WHAT TO DO: Pull each line holding the word "World" from the data.

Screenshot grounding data
──────────

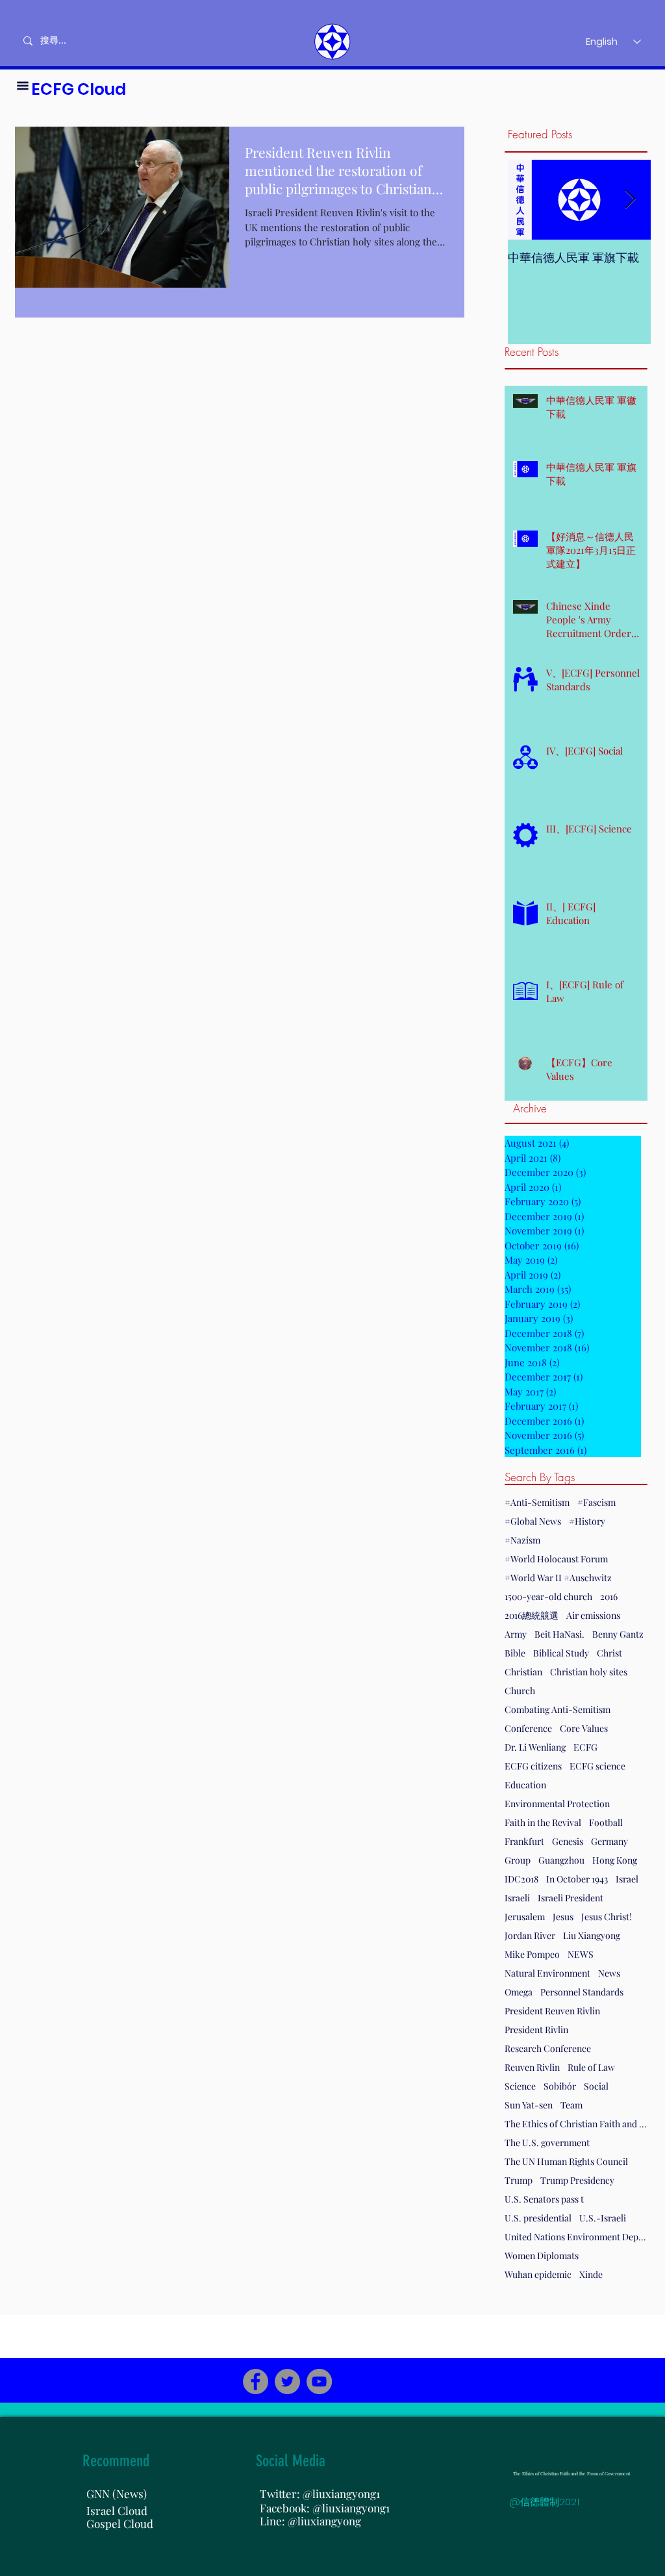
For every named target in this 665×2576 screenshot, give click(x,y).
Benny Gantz (618, 1634)
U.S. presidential (538, 2217)
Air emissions (593, 1615)
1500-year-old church (548, 1596)
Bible (515, 1652)
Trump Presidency (577, 2180)
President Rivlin (536, 2029)
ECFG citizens (533, 1765)
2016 (609, 1596)
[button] (22, 85)
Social (596, 2086)
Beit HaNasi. (559, 1634)
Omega (519, 1991)
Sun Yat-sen (529, 2104)
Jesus (563, 1916)
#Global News (533, 1521)
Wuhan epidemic (538, 2274)
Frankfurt (524, 1841)
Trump (519, 2180)
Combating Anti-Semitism (557, 1709)
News (609, 1973)
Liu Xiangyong (591, 1935)
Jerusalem (525, 1916)
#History (587, 1521)
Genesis (567, 1841)
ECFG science (597, 1765)
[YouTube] (319, 2381)
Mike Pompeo (532, 1954)
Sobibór (560, 2086)
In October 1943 (577, 1878)
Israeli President (570, 1897)
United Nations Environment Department (576, 2236)
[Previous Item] (528, 200)
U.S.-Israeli (602, 2217)
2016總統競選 (531, 1615)
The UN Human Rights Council (566, 2161)
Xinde (591, 2274)
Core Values (584, 1728)
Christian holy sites (588, 1671)
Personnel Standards (581, 1991)
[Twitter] (287, 2381)
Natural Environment (547, 1973)
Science (520, 2086)
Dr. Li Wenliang (535, 1747)
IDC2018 (521, 1878)
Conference (528, 1728)
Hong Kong (614, 1860)
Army (516, 1634)
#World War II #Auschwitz (558, 1577)
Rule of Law (591, 2067)
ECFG (585, 1747)
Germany (609, 1841)
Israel (627, 1878)
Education (525, 1784)
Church (520, 1690)
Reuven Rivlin (532, 2067)
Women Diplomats (542, 2255)
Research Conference (548, 2048)
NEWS (581, 1954)
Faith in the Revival (543, 1822)
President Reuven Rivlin (552, 2010)
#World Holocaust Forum (556, 1558)
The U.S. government (547, 2142)
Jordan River (530, 1935)
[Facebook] (255, 2381)
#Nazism (522, 1539)
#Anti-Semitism (537, 1502)
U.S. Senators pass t (544, 2199)
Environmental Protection (557, 1803)
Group (518, 1860)
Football (606, 1822)
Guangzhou (561, 1860)
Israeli (517, 1897)
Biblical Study (561, 1652)
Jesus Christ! (606, 1916)
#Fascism (596, 1502)
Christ (609, 1652)
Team (571, 2104)
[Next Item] (630, 200)
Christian (523, 1671)
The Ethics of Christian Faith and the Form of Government (576, 2123)
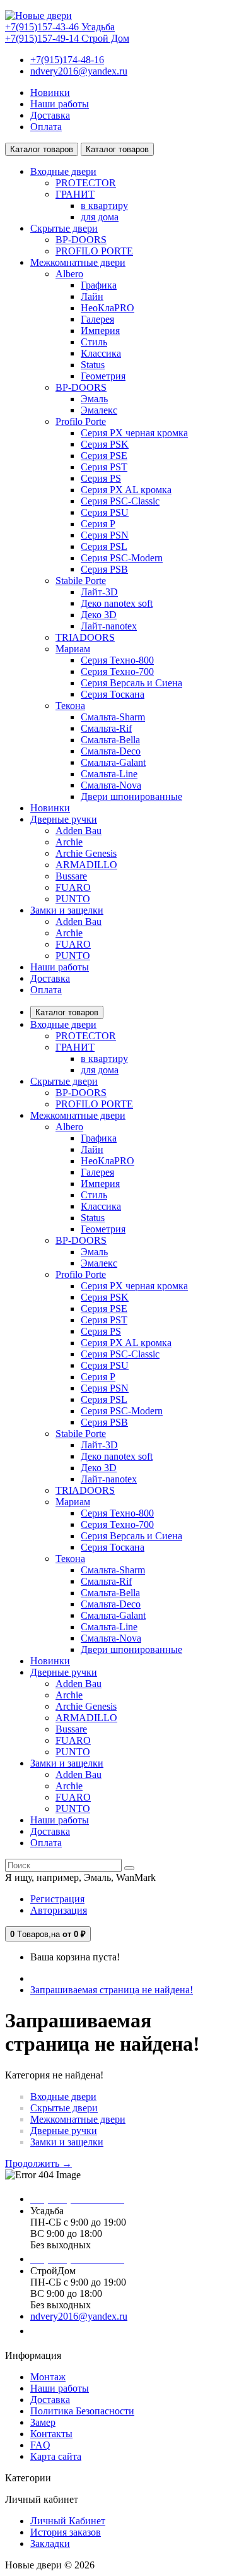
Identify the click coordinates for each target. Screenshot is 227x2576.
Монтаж (48, 2376)
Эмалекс (99, 410)
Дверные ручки (63, 2130)
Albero (69, 273)
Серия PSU (105, 512)
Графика (99, 285)
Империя (100, 330)
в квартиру (104, 205)
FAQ (40, 2445)
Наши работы (59, 103)
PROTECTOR (85, 182)
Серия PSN (105, 535)
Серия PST (104, 467)
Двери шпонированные (131, 796)
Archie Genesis (86, 853)
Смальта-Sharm (113, 717)
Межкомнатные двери (77, 2119)
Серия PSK (105, 444)
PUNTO (72, 898)
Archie (69, 842)
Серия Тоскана (112, 694)
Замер (42, 2422)
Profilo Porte (80, 421)
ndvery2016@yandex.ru (78, 71)
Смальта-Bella (110, 739)
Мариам (72, 648)
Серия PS (101, 478)
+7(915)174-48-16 (67, 59)
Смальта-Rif (106, 728)
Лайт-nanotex (109, 626)
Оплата (46, 126)
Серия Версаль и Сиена (131, 682)
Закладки (50, 2543)
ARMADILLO (86, 864)
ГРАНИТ (75, 194)
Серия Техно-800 (117, 660)
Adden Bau (78, 830)
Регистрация (57, 1898)
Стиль (94, 342)
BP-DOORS (81, 239)
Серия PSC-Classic (120, 501)
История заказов (65, 2532)
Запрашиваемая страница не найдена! (111, 1989)
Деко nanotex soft (117, 603)
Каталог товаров (66, 1012)
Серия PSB (104, 569)
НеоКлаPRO (107, 307)
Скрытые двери (64, 2107)
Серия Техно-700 (117, 671)
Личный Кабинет (67, 2520)
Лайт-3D (99, 592)
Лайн (92, 296)
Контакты (51, 2433)
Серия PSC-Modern (122, 557)
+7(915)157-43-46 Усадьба (60, 26)
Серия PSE (104, 455)
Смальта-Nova (111, 785)
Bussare (71, 876)
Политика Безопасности (82, 2411)
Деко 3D (99, 614)
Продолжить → (38, 2163)
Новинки (50, 92)
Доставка (50, 115)
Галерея (97, 319)
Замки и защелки (66, 2142)
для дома (100, 217)
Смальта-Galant (113, 762)
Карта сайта (55, 2456)
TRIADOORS (85, 637)
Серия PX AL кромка (126, 489)
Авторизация (58, 1910)
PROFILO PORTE (94, 251)
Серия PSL (104, 546)
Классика (101, 353)
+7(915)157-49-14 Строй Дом (67, 38)
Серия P (98, 523)
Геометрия (103, 376)
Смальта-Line (109, 773)
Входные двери (63, 2096)
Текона (70, 705)
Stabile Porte (80, 580)
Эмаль (94, 398)
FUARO (73, 887)
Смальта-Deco (111, 751)
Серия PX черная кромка (134, 432)
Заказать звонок (72, 2330)
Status (93, 364)
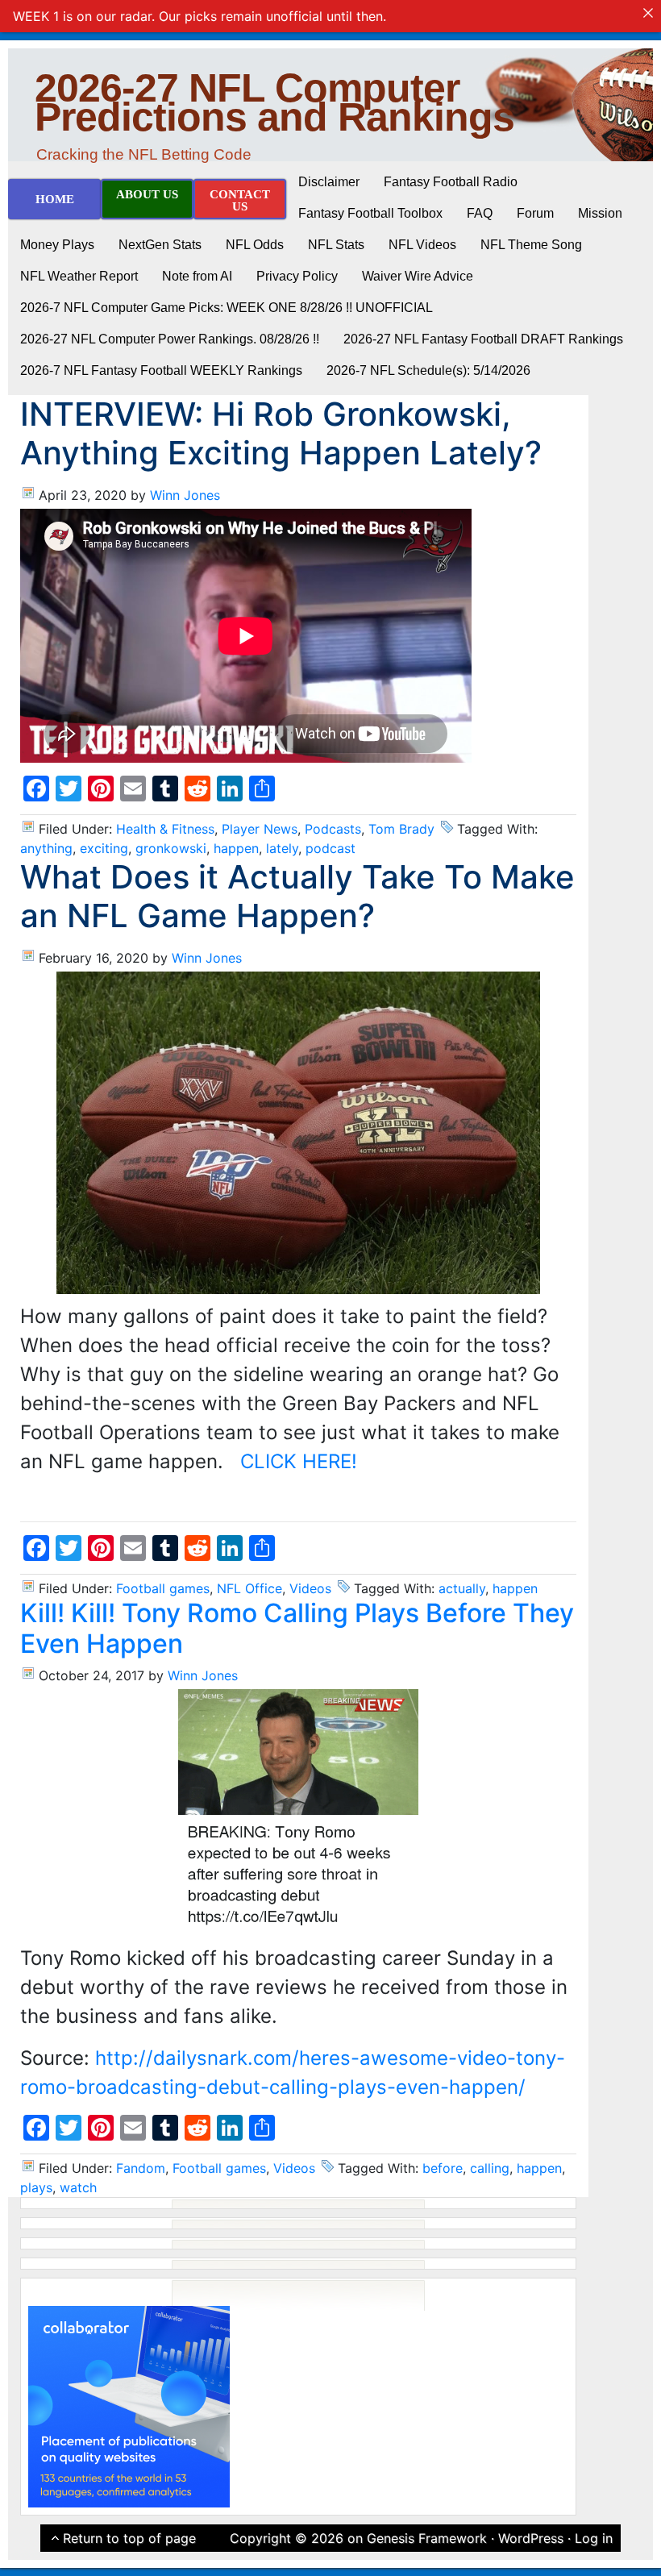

──────────

TASK RESPONSE:
#World War II #Auschwitz (558, 1577)
#World Holocaust Forum (556, 1558)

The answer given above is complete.